* **WORK ITEM**
Each line of the data should be repeated precisely.

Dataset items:
◆ ◆ ◆ ◆
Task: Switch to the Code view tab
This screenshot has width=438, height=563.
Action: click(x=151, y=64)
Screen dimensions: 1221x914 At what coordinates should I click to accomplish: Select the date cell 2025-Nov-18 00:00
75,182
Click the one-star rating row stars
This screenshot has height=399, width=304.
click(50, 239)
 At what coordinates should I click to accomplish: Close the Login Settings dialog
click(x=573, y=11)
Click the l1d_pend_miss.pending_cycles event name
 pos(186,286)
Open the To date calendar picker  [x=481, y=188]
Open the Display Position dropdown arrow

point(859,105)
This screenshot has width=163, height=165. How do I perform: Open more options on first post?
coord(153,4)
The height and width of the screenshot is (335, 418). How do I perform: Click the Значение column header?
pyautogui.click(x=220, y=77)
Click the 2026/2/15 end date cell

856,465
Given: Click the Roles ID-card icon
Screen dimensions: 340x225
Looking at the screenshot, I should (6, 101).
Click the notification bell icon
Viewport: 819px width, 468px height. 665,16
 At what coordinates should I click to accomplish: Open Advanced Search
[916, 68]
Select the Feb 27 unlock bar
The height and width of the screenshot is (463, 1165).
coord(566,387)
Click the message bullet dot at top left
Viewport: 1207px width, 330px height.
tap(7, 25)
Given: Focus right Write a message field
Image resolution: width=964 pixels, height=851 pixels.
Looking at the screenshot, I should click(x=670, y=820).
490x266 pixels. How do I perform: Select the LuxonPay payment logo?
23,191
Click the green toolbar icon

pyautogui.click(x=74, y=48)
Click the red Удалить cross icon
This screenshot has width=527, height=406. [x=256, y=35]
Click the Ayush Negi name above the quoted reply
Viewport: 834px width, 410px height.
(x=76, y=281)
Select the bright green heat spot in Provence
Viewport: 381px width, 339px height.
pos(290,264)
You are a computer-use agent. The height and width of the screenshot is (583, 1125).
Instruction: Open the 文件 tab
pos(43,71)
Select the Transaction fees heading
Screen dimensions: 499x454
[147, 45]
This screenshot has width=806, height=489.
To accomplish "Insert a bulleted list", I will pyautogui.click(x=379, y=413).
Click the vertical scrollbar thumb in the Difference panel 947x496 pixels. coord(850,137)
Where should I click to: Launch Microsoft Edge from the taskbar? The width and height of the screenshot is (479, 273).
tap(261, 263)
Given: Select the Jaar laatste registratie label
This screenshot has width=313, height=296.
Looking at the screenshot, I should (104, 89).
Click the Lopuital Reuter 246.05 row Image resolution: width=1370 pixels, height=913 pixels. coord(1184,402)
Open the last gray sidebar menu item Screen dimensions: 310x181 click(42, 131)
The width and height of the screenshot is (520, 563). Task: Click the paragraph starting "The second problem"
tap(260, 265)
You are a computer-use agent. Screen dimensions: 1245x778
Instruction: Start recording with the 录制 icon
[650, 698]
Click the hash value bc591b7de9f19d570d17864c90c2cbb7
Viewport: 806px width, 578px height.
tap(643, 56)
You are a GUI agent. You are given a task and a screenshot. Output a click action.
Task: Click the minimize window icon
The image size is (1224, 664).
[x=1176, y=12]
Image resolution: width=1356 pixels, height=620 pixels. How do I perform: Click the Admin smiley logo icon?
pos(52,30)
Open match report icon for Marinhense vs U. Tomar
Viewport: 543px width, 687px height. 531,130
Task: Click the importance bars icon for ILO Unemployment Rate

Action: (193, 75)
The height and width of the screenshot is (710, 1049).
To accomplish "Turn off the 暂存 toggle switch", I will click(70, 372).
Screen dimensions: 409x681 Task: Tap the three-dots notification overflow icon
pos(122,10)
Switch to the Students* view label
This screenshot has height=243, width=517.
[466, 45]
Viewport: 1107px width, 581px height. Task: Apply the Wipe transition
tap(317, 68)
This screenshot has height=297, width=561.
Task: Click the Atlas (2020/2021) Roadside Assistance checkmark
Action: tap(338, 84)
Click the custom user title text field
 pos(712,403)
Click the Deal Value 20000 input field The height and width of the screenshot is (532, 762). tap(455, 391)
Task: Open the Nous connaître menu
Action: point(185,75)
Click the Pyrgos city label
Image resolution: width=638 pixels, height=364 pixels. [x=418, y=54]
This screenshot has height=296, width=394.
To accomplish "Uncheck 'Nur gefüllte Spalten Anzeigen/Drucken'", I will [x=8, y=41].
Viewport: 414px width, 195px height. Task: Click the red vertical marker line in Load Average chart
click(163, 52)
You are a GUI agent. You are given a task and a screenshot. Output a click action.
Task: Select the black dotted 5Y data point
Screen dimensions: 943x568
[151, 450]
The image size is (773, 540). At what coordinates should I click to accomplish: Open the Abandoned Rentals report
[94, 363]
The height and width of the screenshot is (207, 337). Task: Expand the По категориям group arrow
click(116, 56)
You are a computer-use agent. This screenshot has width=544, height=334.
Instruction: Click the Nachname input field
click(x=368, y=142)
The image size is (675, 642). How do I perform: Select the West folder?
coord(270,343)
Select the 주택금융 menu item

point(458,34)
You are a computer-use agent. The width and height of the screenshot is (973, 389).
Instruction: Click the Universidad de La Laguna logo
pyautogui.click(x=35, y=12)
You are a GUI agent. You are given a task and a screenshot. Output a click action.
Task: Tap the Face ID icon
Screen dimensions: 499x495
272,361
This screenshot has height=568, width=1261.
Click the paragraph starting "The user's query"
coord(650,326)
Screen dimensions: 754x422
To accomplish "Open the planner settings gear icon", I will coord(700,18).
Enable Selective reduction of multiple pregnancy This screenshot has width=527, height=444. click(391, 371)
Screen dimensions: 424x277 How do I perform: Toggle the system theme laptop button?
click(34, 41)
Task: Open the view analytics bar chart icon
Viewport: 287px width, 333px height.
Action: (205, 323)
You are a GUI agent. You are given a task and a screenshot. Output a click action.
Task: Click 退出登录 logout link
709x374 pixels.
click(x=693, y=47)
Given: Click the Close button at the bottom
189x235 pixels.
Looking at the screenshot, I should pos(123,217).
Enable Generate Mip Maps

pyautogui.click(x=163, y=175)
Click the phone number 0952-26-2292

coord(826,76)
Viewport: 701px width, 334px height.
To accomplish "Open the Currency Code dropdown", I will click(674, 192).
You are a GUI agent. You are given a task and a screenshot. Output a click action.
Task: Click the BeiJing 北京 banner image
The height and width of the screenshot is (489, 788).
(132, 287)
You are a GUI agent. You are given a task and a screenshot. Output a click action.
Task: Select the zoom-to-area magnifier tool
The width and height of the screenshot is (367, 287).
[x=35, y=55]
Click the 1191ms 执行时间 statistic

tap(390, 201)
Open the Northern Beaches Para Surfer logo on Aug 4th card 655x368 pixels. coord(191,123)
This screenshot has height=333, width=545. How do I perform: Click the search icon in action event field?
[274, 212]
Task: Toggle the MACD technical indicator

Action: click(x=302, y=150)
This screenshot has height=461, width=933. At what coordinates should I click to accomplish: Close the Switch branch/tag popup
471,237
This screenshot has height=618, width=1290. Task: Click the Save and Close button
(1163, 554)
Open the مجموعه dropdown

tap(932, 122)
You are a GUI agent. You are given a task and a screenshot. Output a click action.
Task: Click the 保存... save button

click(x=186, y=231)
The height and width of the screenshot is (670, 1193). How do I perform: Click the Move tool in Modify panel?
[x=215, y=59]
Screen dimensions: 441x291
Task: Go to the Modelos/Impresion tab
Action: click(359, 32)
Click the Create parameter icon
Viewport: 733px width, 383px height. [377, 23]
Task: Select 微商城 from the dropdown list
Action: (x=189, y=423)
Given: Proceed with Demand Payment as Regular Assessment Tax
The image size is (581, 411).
◆ ◆ ◆ ◆
* **RESULT**
Task: Switch to the Code view tab
This screenshot has width=438, height=563.
Action: click(x=151, y=64)
Screen dimensions: 1221x914 At what coordinates should I click to accomplish: Select the date cell 2025-Nov-18 00:00
75,182
Click the one-star rating row stars
This screenshot has height=399, width=304.
click(50, 239)
 At what coordinates should I click to accomplish: Close the Login Settings dialog
click(x=573, y=11)
Click the l1d_pend_miss.pending_cycles event name
 pos(186,286)
Open the To date calendar picker  [x=481, y=188]
Open the Display Position dropdown arrow

point(859,105)
This screenshot has width=163, height=165. How do I perform: Open more options on first post?
coord(153,4)
The height and width of the screenshot is (335, 418). How do I perform: Click the Значение column header?
pyautogui.click(x=220, y=77)
Click the 2026/2/15 end date cell

856,465
Given: Click the Roles ID-card icon
Screen dimensions: 340x225
Looking at the screenshot, I should (6, 101).
Click the notification bell icon
Viewport: 819px width, 468px height. 665,16
 At what coordinates should I click to accomplish: Open Advanced Search
[916, 68]
Select the Feb 27 unlock bar
The height and width of the screenshot is (463, 1165).
coord(566,387)
Click the message bullet dot at top left
Viewport: 1207px width, 330px height.
tap(7, 25)
Given: Focus right Write a message field
Image resolution: width=964 pixels, height=851 pixels.
Looking at the screenshot, I should click(x=670, y=820).
490x266 pixels. How do I perform: Select the LuxonPay payment logo?
23,191
Click the green toolbar icon

pyautogui.click(x=74, y=48)
Click the red Удалить cross icon
This screenshot has width=527, height=406. [x=256, y=35]
Click the Ayush Negi name above the quoted reply
Viewport: 834px width, 410px height.
(x=76, y=281)
Select the bright green heat spot in Provence
Viewport: 381px width, 339px height.
pos(290,264)
You are a computer-use agent. The height and width of the screenshot is (583, 1125).
Instruction: Open the 文件 tab
pos(43,71)
Select the Transaction fees heading
Screen dimensions: 499x454
[147, 45]
This screenshot has width=806, height=489.
To accomplish "Insert a bulleted list", I will pyautogui.click(x=379, y=413).
Click the vertical scrollbar thumb in the Difference panel 947x496 pixels. coord(850,137)
Where should I click to: Launch Microsoft Edge from the taskbar? The width and height of the screenshot is (479, 273).
tap(261, 263)
Given: Select the Jaar laatste registratie label
This screenshot has width=313, height=296.
Looking at the screenshot, I should (104, 89).
Click the Lopuital Reuter 246.05 row Image resolution: width=1370 pixels, height=913 pixels. coord(1184,402)
Open the last gray sidebar menu item Screen dimensions: 310x181 click(42, 131)
The width and height of the screenshot is (520, 563). Task: Click the paragraph starting "The second problem"
tap(260, 265)
You are a computer-use agent. Screen dimensions: 1245x778
Instruction: Start recording with the 录制 icon
[650, 698]
Click the hash value bc591b7de9f19d570d17864c90c2cbb7
Viewport: 806px width, 578px height.
tap(643, 56)
You are a GUI agent. You are given a task and a screenshot. Output a click action.
Task: Click the minimize window icon
The image size is (1224, 664).
[x=1176, y=12]
Image resolution: width=1356 pixels, height=620 pixels. How do I perform: Click the Admin smiley logo icon?
pos(52,30)
Open match report icon for Marinhense vs U. Tomar
Viewport: 543px width, 687px height. 531,130
Task: Click the importance bars icon for ILO Unemployment Rate

Action: (193, 75)
The height and width of the screenshot is (710, 1049).
To accomplish "Turn off the 暂存 toggle switch", I will click(70, 372).
Screen dimensions: 409x681 Task: Tap the three-dots notification overflow icon
pos(122,10)
Switch to the Students* view label
This screenshot has height=243, width=517.
[466, 45]
Viewport: 1107px width, 581px height. Task: Apply the Wipe transition
tap(317, 68)
This screenshot has height=297, width=561.
Task: Click the Atlas (2020/2021) Roadside Assistance checkmark
Action: tap(338, 84)
Click the custom user title text field
 pos(712,403)
Click the Deal Value 20000 input field The height and width of the screenshot is (532, 762). tap(455, 391)
Task: Open the Nous connaître menu
Action: point(185,75)
Click the Pyrgos city label
Image resolution: width=638 pixels, height=364 pixels. [x=418, y=54]
This screenshot has height=296, width=394.
To accomplish "Uncheck 'Nur gefüllte Spalten Anzeigen/Drucken'", I will [x=8, y=41].
Viewport: 414px width, 195px height. Task: Click the red vertical marker line in Load Average chart
click(163, 52)
You are a GUI agent. You are given a task and a screenshot. Output a click action.
Task: Select the black dotted 5Y data point
Screen dimensions: 943x568
[151, 450]
The image size is (773, 540). At what coordinates should I click to accomplish: Open the Abandoned Rentals report
[94, 363]
The height and width of the screenshot is (207, 337). Task: Expand the По категориям group arrow
click(116, 56)
You are a computer-use agent. This screenshot has width=544, height=334.
Instruction: Click the Nachname input field
click(x=368, y=142)
The image size is (675, 642). How do I perform: Select the West folder?
coord(270,343)
Select the 주택금융 menu item

point(458,34)
You are a computer-use agent. The width and height of the screenshot is (973, 389).
Instruction: Click the Universidad de La Laguna logo
pyautogui.click(x=35, y=12)
You are a GUI agent. You are given a task and a screenshot. Output a click action.
Task: Tap the Face ID icon
Screen dimensions: 499x495
272,361
This screenshot has height=568, width=1261.
Click the paragraph starting "The user's query"
coord(650,326)
Screen dimensions: 754x422
To accomplish "Open the planner settings gear icon", I will coord(700,18).
Enable Selective reduction of multiple pregnancy This screenshot has width=527, height=444. click(391, 371)
Screen dimensions: 424x277 How do I perform: Toggle the system theme laptop button?
click(34, 41)
Task: Open the view analytics bar chart icon
Viewport: 287px width, 333px height.
Action: (205, 323)
You are a GUI agent. You are given a task and a screenshot. Output a click action.
Task: Click 退出登录 logout link
709x374 pixels.
click(x=693, y=47)
Given: Click the Close button at the bottom
189x235 pixels.
Looking at the screenshot, I should pos(123,217).
Enable Generate Mip Maps

pyautogui.click(x=163, y=175)
Click the phone number 0952-26-2292

coord(826,76)
Viewport: 701px width, 334px height.
To accomplish "Open the Currency Code dropdown", I will click(674, 192).
You are a GUI agent. You are given a task and a screenshot. Output a click action.
Task: Click the BeiJing 北京 banner image
The height and width of the screenshot is (489, 788).
(132, 287)
You are a GUI agent. You are given a task and a screenshot. Output a click action.
Task: Select the zoom-to-area magnifier tool
The width and height of the screenshot is (367, 287).
[x=35, y=55]
Click the 1191ms 执行时间 statistic

tap(390, 201)
Open the Northern Beaches Para Surfer logo on Aug 4th card 655x368 pixels. coord(191,123)
This screenshot has height=333, width=545. How do I perform: Click the search icon in action event field?
[274, 212]
Task: Toggle the MACD technical indicator

Action: click(x=302, y=150)
This screenshot has height=461, width=933. At what coordinates should I click to accomplish: Close the Switch branch/tag popup
471,237
This screenshot has height=618, width=1290. Task: Click the Save and Close button
(1163, 554)
Open the مجموعه dropdown

tap(932, 122)
You are a GUI agent. You are given a task and a screenshot. Output a click action.
Task: Click the 保存... save button

click(x=186, y=231)
The height and width of the screenshot is (670, 1193). How do I perform: Click the Move tool in Modify panel?
[x=215, y=59]
Screen dimensions: 441x291
Task: Go to the Modelos/Impresion tab
Action: click(359, 32)
Click the Create parameter icon
Viewport: 733px width, 383px height. [377, 23]
Task: Select 微商城 from the dropdown list
Action: (x=189, y=423)
Given: Proceed with Demand Payment as Regular Assessment Tax
The image size is (581, 411).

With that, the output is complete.